# Required action
The whole listing below should be output again, word for word.

# The data
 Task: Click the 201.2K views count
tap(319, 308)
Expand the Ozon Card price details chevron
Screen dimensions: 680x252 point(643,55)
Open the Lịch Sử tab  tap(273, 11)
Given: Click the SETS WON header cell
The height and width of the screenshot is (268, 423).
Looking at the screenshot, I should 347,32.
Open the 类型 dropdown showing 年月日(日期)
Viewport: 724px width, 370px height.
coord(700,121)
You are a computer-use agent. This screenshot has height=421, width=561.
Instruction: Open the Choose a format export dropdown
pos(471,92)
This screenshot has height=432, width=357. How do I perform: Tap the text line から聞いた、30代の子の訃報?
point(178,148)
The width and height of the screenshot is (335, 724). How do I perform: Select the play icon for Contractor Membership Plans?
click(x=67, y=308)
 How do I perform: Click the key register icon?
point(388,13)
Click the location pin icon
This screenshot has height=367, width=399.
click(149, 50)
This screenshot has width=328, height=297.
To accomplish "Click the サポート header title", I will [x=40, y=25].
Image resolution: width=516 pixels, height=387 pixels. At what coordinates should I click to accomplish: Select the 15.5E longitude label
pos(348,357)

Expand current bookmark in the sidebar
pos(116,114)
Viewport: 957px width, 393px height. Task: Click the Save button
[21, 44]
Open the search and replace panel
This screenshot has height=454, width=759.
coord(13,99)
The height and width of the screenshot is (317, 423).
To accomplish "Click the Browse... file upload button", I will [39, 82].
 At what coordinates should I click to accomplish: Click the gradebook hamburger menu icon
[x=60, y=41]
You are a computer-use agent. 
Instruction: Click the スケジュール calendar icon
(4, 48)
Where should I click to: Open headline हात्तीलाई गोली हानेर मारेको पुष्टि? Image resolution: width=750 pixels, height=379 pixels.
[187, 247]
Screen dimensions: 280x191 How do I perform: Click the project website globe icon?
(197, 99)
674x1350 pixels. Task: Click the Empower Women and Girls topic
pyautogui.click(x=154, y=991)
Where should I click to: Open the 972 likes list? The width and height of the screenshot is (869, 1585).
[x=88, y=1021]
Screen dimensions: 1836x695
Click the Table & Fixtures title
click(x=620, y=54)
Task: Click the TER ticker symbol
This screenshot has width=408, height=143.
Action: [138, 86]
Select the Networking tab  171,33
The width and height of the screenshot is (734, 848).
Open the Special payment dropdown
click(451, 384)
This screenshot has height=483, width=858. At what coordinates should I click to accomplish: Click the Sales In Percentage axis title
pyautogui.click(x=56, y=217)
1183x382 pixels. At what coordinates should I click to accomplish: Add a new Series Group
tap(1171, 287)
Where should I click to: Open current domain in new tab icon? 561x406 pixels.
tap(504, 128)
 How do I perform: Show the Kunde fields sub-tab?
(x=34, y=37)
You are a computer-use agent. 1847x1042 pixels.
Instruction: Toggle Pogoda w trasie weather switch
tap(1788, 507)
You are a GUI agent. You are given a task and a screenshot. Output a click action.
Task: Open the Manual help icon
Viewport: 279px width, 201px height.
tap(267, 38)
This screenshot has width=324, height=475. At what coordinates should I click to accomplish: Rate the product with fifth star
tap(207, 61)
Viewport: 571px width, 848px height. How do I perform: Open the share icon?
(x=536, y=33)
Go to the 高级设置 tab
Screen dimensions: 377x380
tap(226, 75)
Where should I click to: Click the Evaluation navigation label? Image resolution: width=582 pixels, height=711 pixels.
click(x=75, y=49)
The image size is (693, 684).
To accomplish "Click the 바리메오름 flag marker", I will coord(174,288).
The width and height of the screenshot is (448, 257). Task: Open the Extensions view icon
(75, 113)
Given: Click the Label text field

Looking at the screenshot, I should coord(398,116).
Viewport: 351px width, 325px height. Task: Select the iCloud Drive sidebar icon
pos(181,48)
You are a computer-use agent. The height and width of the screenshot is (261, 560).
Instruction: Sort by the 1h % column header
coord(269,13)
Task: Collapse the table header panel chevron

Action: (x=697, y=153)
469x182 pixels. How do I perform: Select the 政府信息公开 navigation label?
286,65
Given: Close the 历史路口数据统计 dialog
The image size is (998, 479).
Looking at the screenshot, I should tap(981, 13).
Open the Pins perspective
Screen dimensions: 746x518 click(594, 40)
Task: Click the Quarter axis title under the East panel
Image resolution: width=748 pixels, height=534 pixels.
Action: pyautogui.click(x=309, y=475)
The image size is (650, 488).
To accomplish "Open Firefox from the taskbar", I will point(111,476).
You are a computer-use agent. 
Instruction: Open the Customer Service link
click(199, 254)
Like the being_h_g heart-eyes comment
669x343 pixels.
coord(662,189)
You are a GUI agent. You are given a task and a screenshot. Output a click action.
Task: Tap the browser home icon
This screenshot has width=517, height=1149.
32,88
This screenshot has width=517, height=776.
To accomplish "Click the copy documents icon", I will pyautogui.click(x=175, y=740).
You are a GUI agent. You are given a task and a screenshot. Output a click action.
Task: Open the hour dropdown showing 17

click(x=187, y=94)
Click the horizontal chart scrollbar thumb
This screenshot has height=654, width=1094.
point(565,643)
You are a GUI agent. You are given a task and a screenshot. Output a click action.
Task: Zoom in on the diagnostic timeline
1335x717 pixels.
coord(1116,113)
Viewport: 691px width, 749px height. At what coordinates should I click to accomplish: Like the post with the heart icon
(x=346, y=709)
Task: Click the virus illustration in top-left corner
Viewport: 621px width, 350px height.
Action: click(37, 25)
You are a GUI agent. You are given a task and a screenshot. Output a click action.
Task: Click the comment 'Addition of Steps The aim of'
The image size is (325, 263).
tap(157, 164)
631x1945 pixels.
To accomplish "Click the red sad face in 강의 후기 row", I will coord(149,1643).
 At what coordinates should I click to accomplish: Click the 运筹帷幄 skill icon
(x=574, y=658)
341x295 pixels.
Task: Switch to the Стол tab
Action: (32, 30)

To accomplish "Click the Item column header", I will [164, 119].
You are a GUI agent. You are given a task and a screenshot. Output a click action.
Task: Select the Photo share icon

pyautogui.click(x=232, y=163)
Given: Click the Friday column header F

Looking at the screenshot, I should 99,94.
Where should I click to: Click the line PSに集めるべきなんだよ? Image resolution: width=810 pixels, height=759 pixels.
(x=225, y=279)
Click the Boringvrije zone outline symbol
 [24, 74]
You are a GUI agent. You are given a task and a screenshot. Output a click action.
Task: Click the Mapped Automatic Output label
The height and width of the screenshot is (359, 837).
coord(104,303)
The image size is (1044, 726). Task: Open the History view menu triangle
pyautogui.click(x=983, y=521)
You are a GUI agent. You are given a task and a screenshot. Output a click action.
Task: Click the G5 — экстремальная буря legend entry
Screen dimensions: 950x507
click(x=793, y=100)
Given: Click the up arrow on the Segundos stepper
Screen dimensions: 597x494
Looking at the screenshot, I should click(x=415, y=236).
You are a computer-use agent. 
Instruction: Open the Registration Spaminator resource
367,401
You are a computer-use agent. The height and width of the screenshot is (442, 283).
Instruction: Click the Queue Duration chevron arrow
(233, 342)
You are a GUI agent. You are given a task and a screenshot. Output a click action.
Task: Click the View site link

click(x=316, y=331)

# Exercise solution
 Task: Click the 201.2K views count
tap(319, 308)
Expand the Ozon Card price details chevron
Screen dimensions: 680x252 point(643,55)
Open the Lịch Sử tab  tap(273, 11)
Given: Click the SETS WON header cell
The height and width of the screenshot is (268, 423).
Looking at the screenshot, I should 347,32.
Open the 类型 dropdown showing 年月日(日期)
Viewport: 724px width, 370px height.
coord(700,121)
You are a computer-use agent. This screenshot has height=421, width=561.
Instruction: Open the Choose a format export dropdown
pos(471,92)
This screenshot has height=432, width=357. How do I perform: Tap the text line から聞いた、30代の子の訃報?
point(178,148)
The width and height of the screenshot is (335, 724). How do I perform: Select the play icon for Contractor Membership Plans?
click(x=67, y=308)
 How do I perform: Click the key register icon?
point(388,13)
Click the location pin icon
This screenshot has height=367, width=399.
click(149, 50)
This screenshot has width=328, height=297.
To accomplish "Click the サポート header title", I will [x=40, y=25].
Image resolution: width=516 pixels, height=387 pixels. At what coordinates should I click to accomplish: Select the 15.5E longitude label
pos(348,357)

Expand current bookmark in the sidebar
pos(116,114)
Viewport: 957px width, 393px height. Task: Click the Save button
[21, 44]
Open the search and replace panel
This screenshot has height=454, width=759.
coord(13,99)
The height and width of the screenshot is (317, 423).
To accomplish "Click the Browse... file upload button", I will [39, 82].
 At what coordinates should I click to accomplish: Click the gradebook hamburger menu icon
[x=60, y=41]
You are a computer-use agent. 
Instruction: Click the スケジュール calendar icon
(4, 48)
Where should I click to: Open headline हात्तीलाई गोली हानेर मारेको पुष्टि? Image resolution: width=750 pixels, height=379 pixels.
[187, 247]
Screen dimensions: 280x191 How do I perform: Click the project website globe icon?
(197, 99)
674x1350 pixels. Task: Click the Empower Women and Girls topic
pyautogui.click(x=154, y=991)
Where should I click to: Open the 972 likes list? The width and height of the screenshot is (869, 1585).
[x=88, y=1021]
Screen dimensions: 1836x695
Click the Table & Fixtures title
click(x=620, y=54)
Task: Click the TER ticker symbol
This screenshot has width=408, height=143.
Action: [138, 86]
Select the Networking tab  171,33
The width and height of the screenshot is (734, 848).
Open the Special payment dropdown
click(451, 384)
This screenshot has height=483, width=858. At what coordinates should I click to accomplish: Click the Sales In Percentage axis title
pyautogui.click(x=56, y=217)
1183x382 pixels. At what coordinates should I click to accomplish: Add a new Series Group
tap(1171, 287)
Where should I click to: Open current domain in new tab icon? 561x406 pixels.
tap(504, 128)
 How do I perform: Show the Kunde fields sub-tab?
(x=34, y=37)
You are a computer-use agent. 1847x1042 pixels.
Instruction: Toggle Pogoda w trasie weather switch
tap(1788, 507)
You are a GUI agent. You are given a task and a screenshot. Output a click action.
Task: Open the Manual help icon
Viewport: 279px width, 201px height.
tap(267, 38)
This screenshot has width=324, height=475. At what coordinates should I click to accomplish: Rate the product with fifth star
tap(207, 61)
Viewport: 571px width, 848px height. How do I perform: Open the share icon?
(x=536, y=33)
Go to the 高级设置 tab
Screen dimensions: 377x380
tap(226, 75)
Where should I click to: Click the Evaluation navigation label? Image resolution: width=582 pixels, height=711 pixels.
click(x=75, y=49)
The image size is (693, 684).
To accomplish "Click the 바리메오름 flag marker", I will coord(174,288).
The width and height of the screenshot is (448, 257). Task: Open the Extensions view icon
(75, 113)
Given: Click the Label text field

Looking at the screenshot, I should coord(398,116).
Viewport: 351px width, 325px height. Task: Select the iCloud Drive sidebar icon
pos(181,48)
You are a computer-use agent. The height and width of the screenshot is (261, 560).
Instruction: Sort by the 1h % column header
coord(269,13)
Task: Collapse the table header panel chevron

Action: (x=697, y=153)
469x182 pixels. How do I perform: Select the 政府信息公开 navigation label?
286,65
Given: Close the 历史路口数据统计 dialog
The image size is (998, 479).
Looking at the screenshot, I should tap(981, 13).
Open the Pins perspective
Screen dimensions: 746x518 click(594, 40)
Task: Click the Quarter axis title under the East panel
Image resolution: width=748 pixels, height=534 pixels.
Action: pyautogui.click(x=309, y=475)
The image size is (650, 488).
To accomplish "Open Firefox from the taskbar", I will point(111,476).
You are a computer-use agent. 
Instruction: Open the Customer Service link
click(199, 254)
Like the being_h_g heart-eyes comment
669x343 pixels.
coord(662,189)
You are a GUI agent. You are given a task and a screenshot. Output a click action.
Task: Tap the browser home icon
This screenshot has width=517, height=1149.
32,88
This screenshot has width=517, height=776.
To accomplish "Click the copy documents icon", I will pyautogui.click(x=175, y=740).
You are a GUI agent. You are given a task and a screenshot. Output a click action.
Task: Open the hour dropdown showing 17

click(x=187, y=94)
Click the horizontal chart scrollbar thumb
This screenshot has height=654, width=1094.
point(565,643)
You are a GUI agent. You are given a task and a screenshot. Output a click action.
Task: Zoom in on the diagnostic timeline
1335x717 pixels.
coord(1116,113)
Viewport: 691px width, 749px height. At what coordinates should I click to accomplish: Like the post with the heart icon
(x=346, y=709)
Task: Click the virus illustration in top-left corner
Viewport: 621px width, 350px height.
Action: click(37, 25)
You are a GUI agent. You are given a task and a screenshot. Output a click action.
Task: Click the comment 'Addition of Steps The aim of'
The image size is (325, 263).
tap(157, 164)
631x1945 pixels.
To accomplish "Click the red sad face in 강의 후기 row", I will coord(149,1643).
 At what coordinates should I click to accomplish: Click the 运筹帷幄 skill icon
(x=574, y=658)
341x295 pixels.
Task: Switch to the Стол tab
Action: (32, 30)

To accomplish "Click the Item column header", I will [164, 119].
You are a GUI agent. You are given a task and a screenshot. Output a click action.
Task: Select the Photo share icon

pyautogui.click(x=232, y=163)
Given: Click the Friday column header F

Looking at the screenshot, I should 99,94.
Where should I click to: Click the line PSに集めるべきなんだよ? Image resolution: width=810 pixels, height=759 pixels.
(x=225, y=279)
Click the Boringvrije zone outline symbol
 [24, 74]
You are a GUI agent. You are given a task and a screenshot. Output a click action.
Task: Click the Mapped Automatic Output label
The height and width of the screenshot is (359, 837).
coord(104,303)
The image size is (1044, 726). Task: Open the History view menu triangle
pyautogui.click(x=983, y=521)
You are a GUI agent. You are given a task and a screenshot. Output a click action.
Task: Click the G5 — экстремальная буря legend entry
Screen dimensions: 950x507
click(x=793, y=100)
Given: Click the up arrow on the Segundos stepper
Screen dimensions: 597x494
Looking at the screenshot, I should click(x=415, y=236).
You are a computer-use agent. 
Instruction: Open the Registration Spaminator resource
367,401
You are a computer-use agent. The height and width of the screenshot is (442, 283).
Instruction: Click the Queue Duration chevron arrow
(233, 342)
You are a GUI agent. You are given a task and a screenshot. Output a click action.
Task: Click the View site link

click(x=316, y=331)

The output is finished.